On the flip side, cyber risks and cyberattacks are also increasing exponentially, and this may lead to financial entities suffering both financial loss as well as reputational damage. The European Commission has been working on a wide package of ‘tech’ legislative proposals, one of these being the Proposal for a Regulation Of The European Parliament And Of The Council on digital operational resilience for the financial sector and amending Regulations (EC) No 1060/2009, (EU) No 648/2012, (EU) No 600/2014 and (EU) No 909/2014, (‘‘DORA’’), in an effort to reduce these risks.
Scope of DORA
DORA casts a wide net and captures several financial entities within its parameters, including credit institutions, electronic money institutions, investment firms, insurance and reinsurance undertakings and insurance intermediaries, reinsurance intermediaries and ancillary insurance intermediaries.
DORA aims to not only offer safeguards to consumers and the market, but it also aims to consolidate and improve upon information communication technology and ICT risk requirements whilst creating a new oversight framework for critical ICT third-party service providers which offer ICT services to financial entities. The new rules that DORA is proposing will also serve to create a robust framework aimed at boosting the IT security of the financial sector which will be able to withstand ICT related disruptions and tests. Given that financial entities heavily depend on cloud computing for storing their data and providing their services to consumers, certain proposed provisions of DORA will also deal with creating an oversight framework on third parties that provide critical services such as inter alia cloud computing, to financial entities.
Undoubtedly DORA is a complex piece of legislation, and it can only be appreciated if studied in its entirety, together with the regulatory technical standards, which are still in the course of being drafted and promulgated. Having said that, we have outlined a non-exhaustive list of issues which we believe financial entities would do well to keep in mind when analysing DORA.
Management of ICT risks
Financial entities must have in place internal controls, strategies and procedures which would help in addressing ICT risk quickly, efficiently, and comprehensively and to ensure a high level of digital operational resilience that matches their business needs, size and complexity. Under Article 5 of DORA, financial entities should implement detection equipment to identify ICT risks, whilst also having adequate backup policies and recovery methods to minimize downtime and limit any disruptions caused. Financial entities should also ensure that their staff are capable, well-trained and suited to its size. Should an ICT related incident take place, adequate incident reviews should be carried out to ensure lessons are learnt and the systems in place are improved.

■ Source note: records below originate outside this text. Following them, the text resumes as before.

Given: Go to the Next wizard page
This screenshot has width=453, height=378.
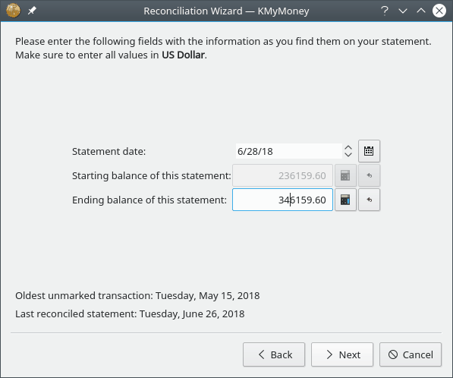Looking at the screenshot, I should click(342, 354).
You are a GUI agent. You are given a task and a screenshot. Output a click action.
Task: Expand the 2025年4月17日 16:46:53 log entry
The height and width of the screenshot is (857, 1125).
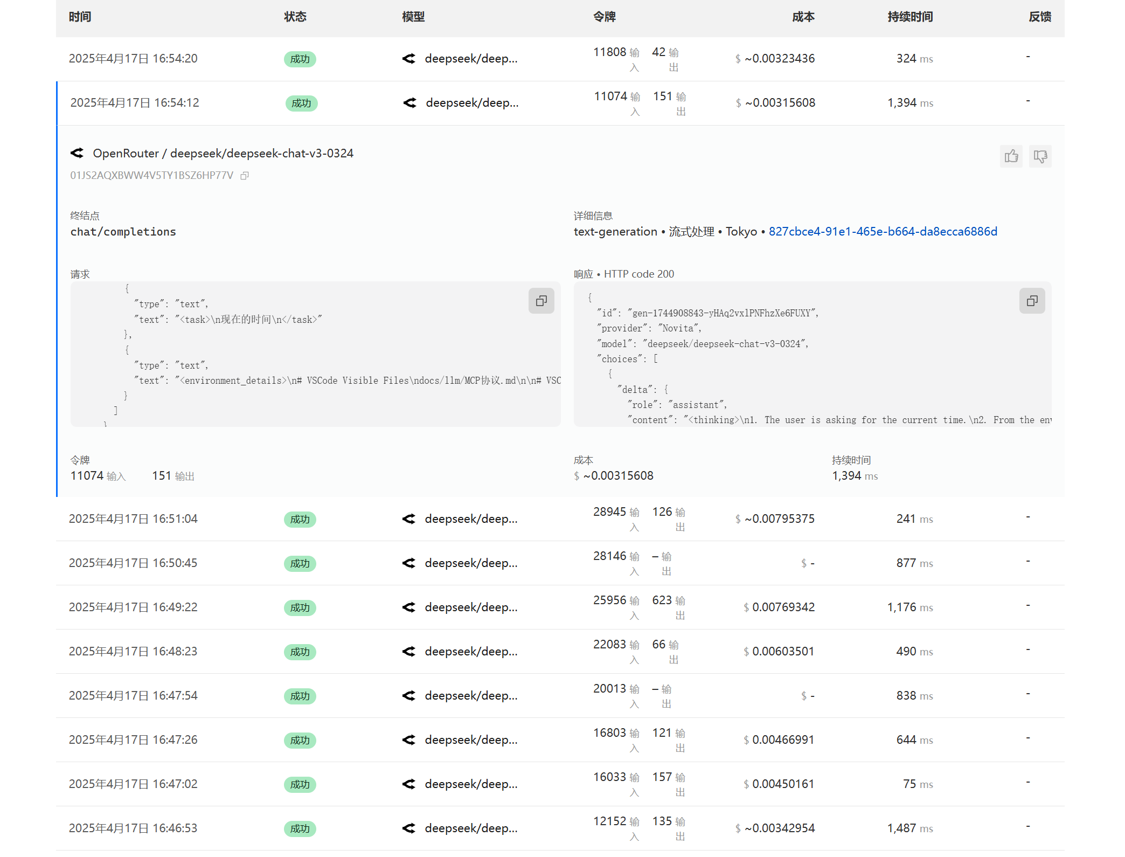133,828
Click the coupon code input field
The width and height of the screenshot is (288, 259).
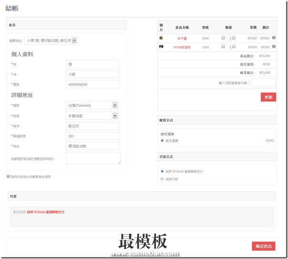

Classification and reporting of incidents
Financial entities will be under an obligation to have in place an ICT related incident management process to detect, manage and notify ICT-related incidents and shall put in place early warning indicators as alerts. This obligation falls under the wider ICT-related incident management process which financial entities will have to follow. This process would also entail financial entities having in place communication procedures to staff, external stakeholders and to the media about the ICT-related incident, as well as the establishment of incident response procedures aimed at mitigation its effects, whilst ensuring that the services become operational and secure in a timely manner. DORA further fleshes out certain reporting rules on ICT-related incidents to the relevant competent authority.

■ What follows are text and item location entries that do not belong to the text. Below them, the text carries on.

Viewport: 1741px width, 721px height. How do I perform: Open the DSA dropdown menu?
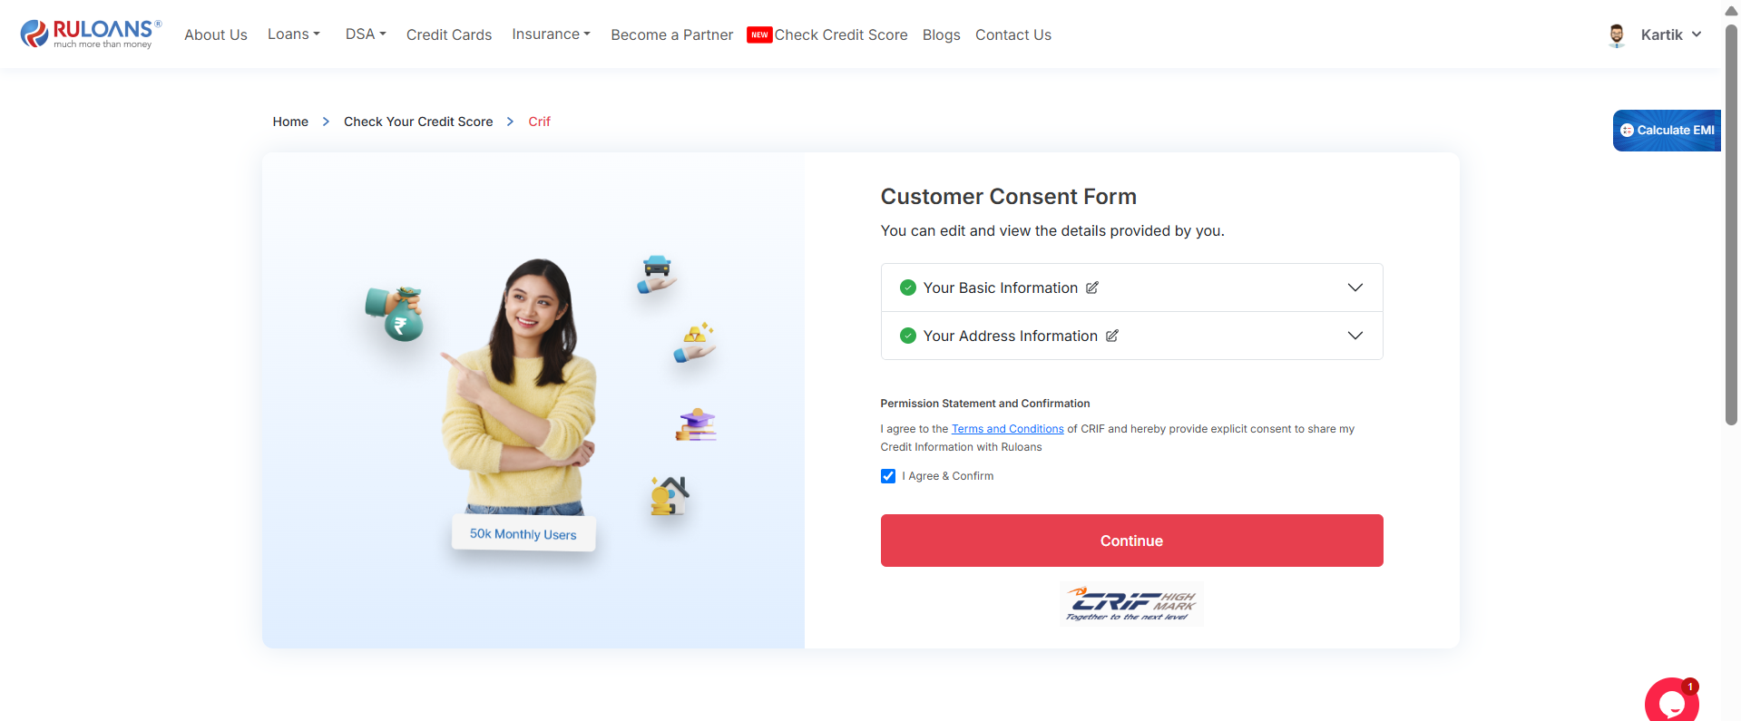(366, 34)
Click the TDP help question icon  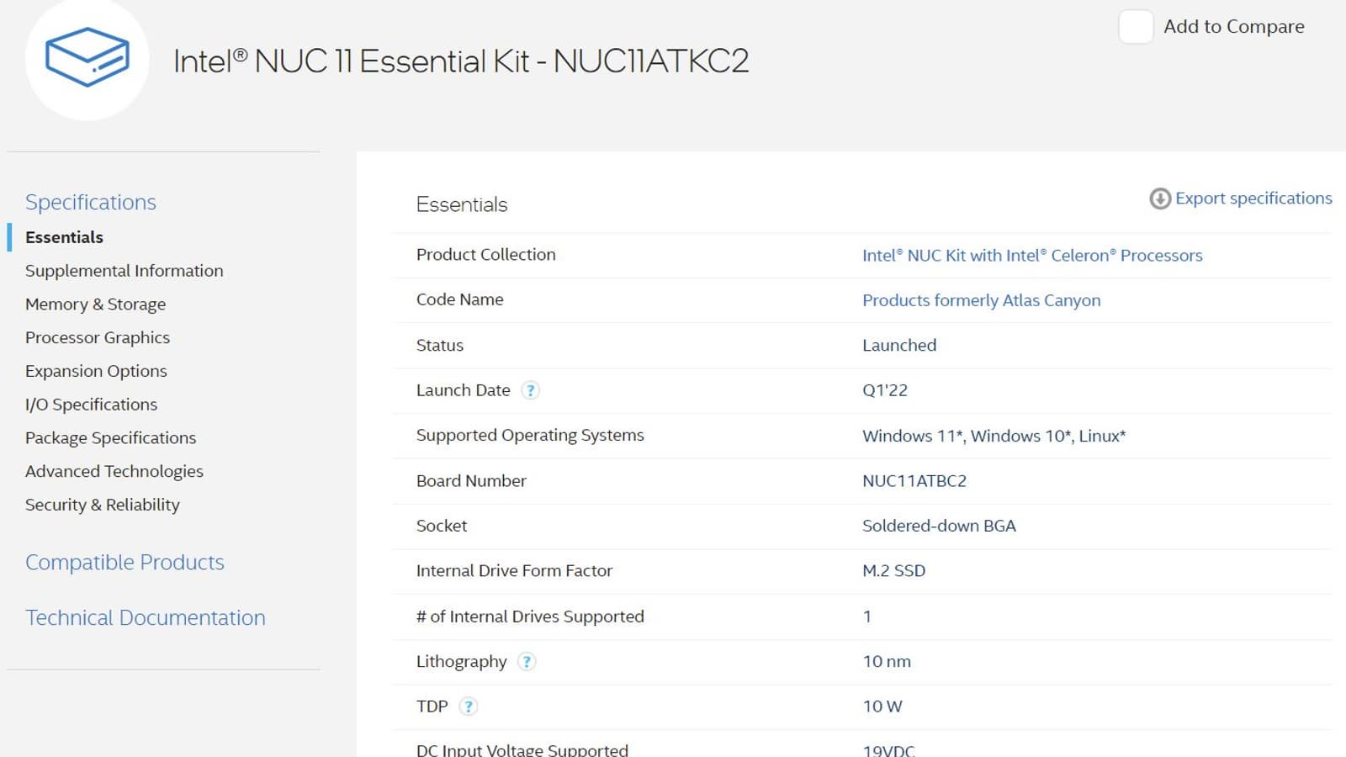(x=469, y=707)
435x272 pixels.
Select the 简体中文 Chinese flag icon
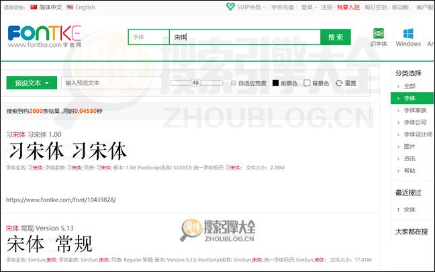point(34,7)
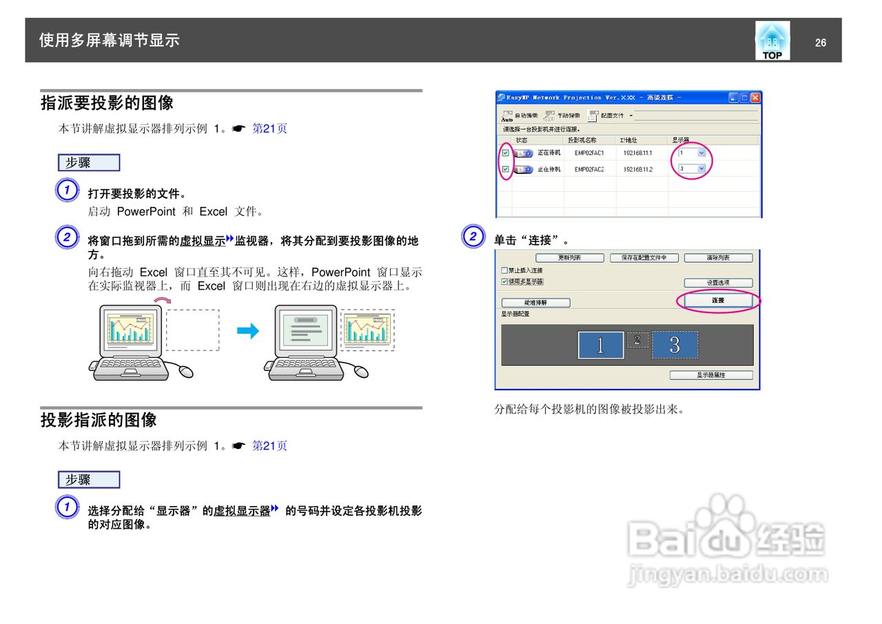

Digital operational resilience testing
To ensure that the systems that financial entities have in place are up to the challenge, DORA imposes an obligation on financial entities to periodically test their ICT risk management frameworks. The testing requirements differentiate according to the financial entity’s size, business and risk profile. Apart from this, financial entities will also need to carry out advanced testing by means of threat led penetration testing (‘‘TLPT’’) at least every three years. It is likely that the technical standards that will be applicable to TLPT will align with The Framework for Threat Intelligence-based Ethical Red Teaming (TIBER-EU) which was developed by the European Central Bank.
By ensuring that financial entities are more aware of current cyber-threats and ICT-related incidents, DORA enables financial entities to build adequate defences which will in turn reduce any vulnerability to such threats or incidents. Under Article 40 of DORA, financial entities may exchange cyberthreat information and intelligence with each other in hope that such information and sharing can enhance the digital operational resilience of financial entities.

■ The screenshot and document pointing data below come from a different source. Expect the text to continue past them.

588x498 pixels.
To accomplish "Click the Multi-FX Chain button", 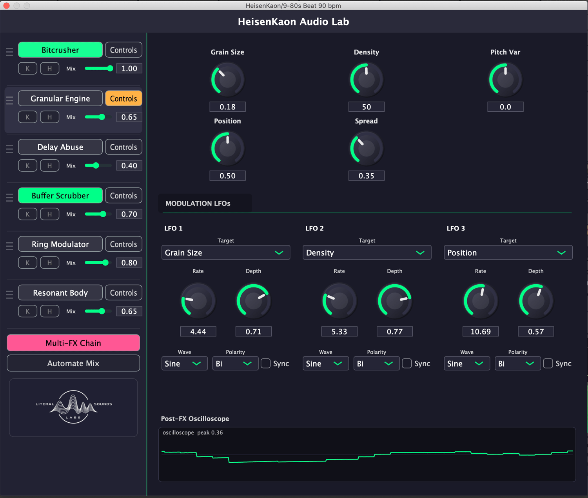I will (x=73, y=343).
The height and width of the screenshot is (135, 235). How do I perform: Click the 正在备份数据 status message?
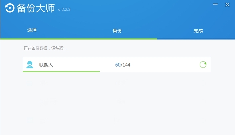[x=45, y=48]
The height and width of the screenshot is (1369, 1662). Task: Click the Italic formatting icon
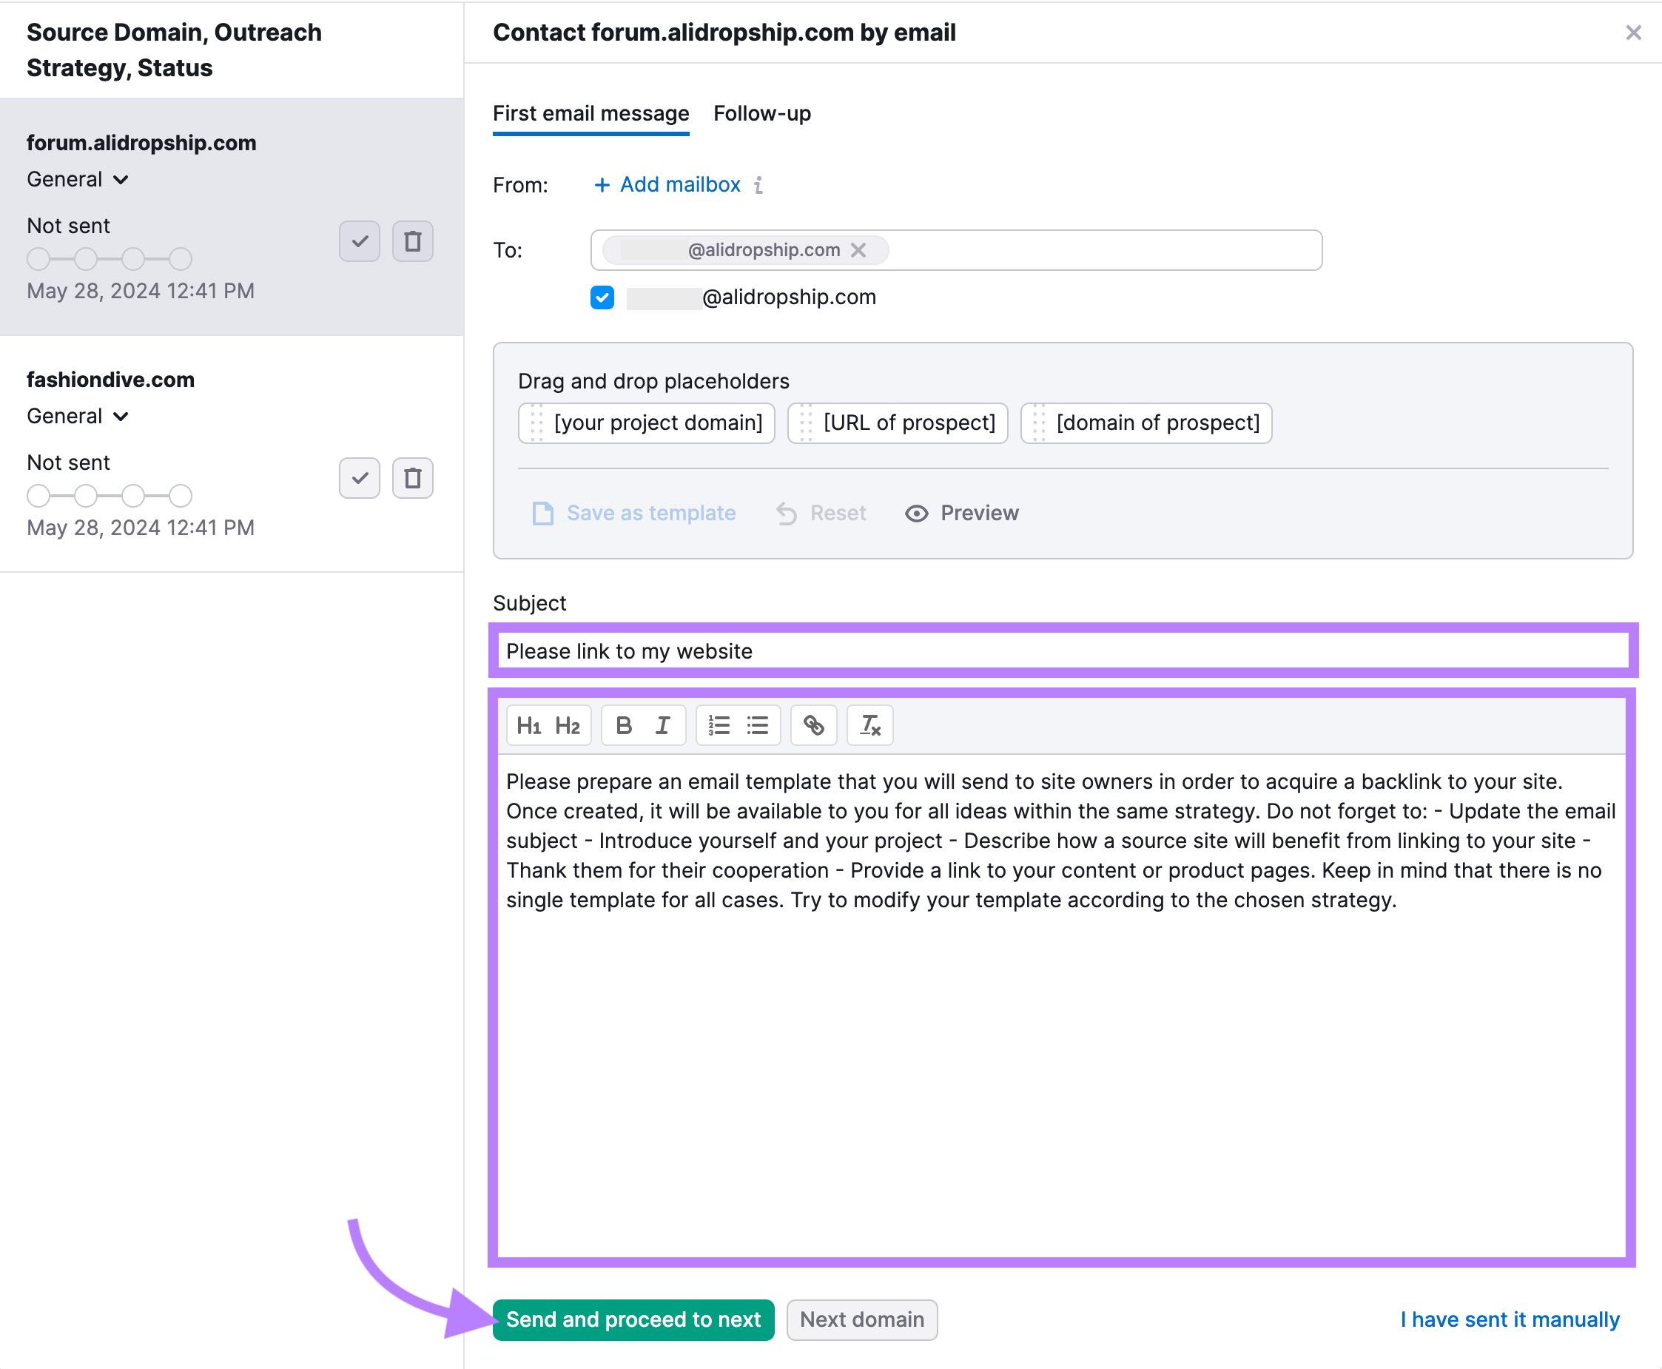click(x=661, y=725)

Although not yet in force, the implementation of DORA is very much on the horizon and just recently, the Council of the EU and the European Parliament confirmed that they had come to a provisional political agreement on the text of DORA. Once DORA is approved, most of its provisions will come into force within a twelve (12) month period.
Insurance undertakings which fall within the scope of DORA would be wise to start preparing for its implementation by assessing their current practices against these new requirements; thereby ensuring that they are able to implement in a timely manner any and all necessary changes required to fill in any gaps that they may identify. Undoubtedly this process is not a simple one and financial entities would be wise to rope in their advisors to assist in identifying the existing gaps and ensuring that they are duly remedied.